S’il est un musicien, qui mérite le superlatif de génie, c’est bien Art Tatum, un nom peu connu du grand public.

Le grand pianiste et virtuose Vladimir Horowitz admirait Art Tatum. Un jour, il l’invite chez lui. Il vient de terminer un arrangement compliqué et raffiné sur Tea For Two et le joue pour lui demander son avis. Tatum le complimente et met au piano pour lui interpréter sa version. Émerveillé, Horowitz lui demande quand il a mis au point son arrangement ? Tatum de répondre : à l’instant !

Art Tatum est né en 1909 à Toledo, Ohio.
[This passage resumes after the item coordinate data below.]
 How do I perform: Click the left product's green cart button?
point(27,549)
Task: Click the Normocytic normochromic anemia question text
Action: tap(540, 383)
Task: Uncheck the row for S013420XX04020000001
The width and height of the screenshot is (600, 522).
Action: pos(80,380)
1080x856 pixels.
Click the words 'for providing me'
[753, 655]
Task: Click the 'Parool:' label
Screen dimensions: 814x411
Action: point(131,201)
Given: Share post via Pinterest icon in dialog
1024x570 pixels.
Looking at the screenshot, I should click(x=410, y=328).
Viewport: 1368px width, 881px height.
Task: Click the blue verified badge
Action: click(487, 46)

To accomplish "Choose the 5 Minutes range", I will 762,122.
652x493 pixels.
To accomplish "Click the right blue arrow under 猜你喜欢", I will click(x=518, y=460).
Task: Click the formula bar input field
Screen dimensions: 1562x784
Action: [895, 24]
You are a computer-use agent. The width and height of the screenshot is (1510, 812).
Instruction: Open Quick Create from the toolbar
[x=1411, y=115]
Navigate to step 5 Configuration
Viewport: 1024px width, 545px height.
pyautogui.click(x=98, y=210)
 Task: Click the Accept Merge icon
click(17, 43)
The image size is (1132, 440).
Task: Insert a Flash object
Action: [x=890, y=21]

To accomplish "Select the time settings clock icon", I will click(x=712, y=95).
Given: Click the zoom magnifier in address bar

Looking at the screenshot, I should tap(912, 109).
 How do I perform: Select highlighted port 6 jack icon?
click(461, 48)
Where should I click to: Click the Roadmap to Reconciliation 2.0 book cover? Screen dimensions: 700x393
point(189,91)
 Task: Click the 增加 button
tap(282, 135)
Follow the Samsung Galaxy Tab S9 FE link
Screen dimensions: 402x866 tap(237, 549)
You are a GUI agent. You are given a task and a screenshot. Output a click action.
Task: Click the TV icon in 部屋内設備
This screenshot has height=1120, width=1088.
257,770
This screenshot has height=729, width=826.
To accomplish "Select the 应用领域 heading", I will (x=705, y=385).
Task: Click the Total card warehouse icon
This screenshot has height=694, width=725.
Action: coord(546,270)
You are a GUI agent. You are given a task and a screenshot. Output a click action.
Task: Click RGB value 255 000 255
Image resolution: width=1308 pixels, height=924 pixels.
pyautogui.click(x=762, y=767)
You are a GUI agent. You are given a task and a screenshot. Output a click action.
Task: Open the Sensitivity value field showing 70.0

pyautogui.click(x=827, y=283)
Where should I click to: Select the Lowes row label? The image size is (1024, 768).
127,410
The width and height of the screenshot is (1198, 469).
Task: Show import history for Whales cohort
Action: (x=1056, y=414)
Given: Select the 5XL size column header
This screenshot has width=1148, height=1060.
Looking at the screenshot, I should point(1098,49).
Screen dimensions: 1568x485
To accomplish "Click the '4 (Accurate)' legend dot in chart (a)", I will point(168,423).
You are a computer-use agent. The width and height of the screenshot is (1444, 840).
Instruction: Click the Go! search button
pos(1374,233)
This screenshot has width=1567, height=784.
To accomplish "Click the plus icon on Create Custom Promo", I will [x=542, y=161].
Atteint de cécité presque totale dès son plus jeune âge, il est attiré par le piano de sa mère et, à quatre ans, il reproduit toutes les mélodies et sons qu’il entend, hymnes religieux de son église, ronronnement d’un moteur de voiture ou chants d’oiseaux. 

C’est un enfant prodige, qui a déjà l’oreille absolue. Après deux années de pratique du violon, il opte pour le piano. Ses études musicales sérieuses commencent à l’âge de treize ans lorsqu’il entre au conservatoire de Toledo. Pendant ses années d’études musicales, il joue en public chaque fois que l’occasion se présente.

En 1928, Art Tatum a déjà une émission quotidienne de quinze minutes à la radio et son jeu de piano fait l’admiration de tous les musiciens en tournée à Toledo : Count Basie, Earl Hines, Teddy Wilson, Duke Ellington, Fletcher Henderson et bien d’autres.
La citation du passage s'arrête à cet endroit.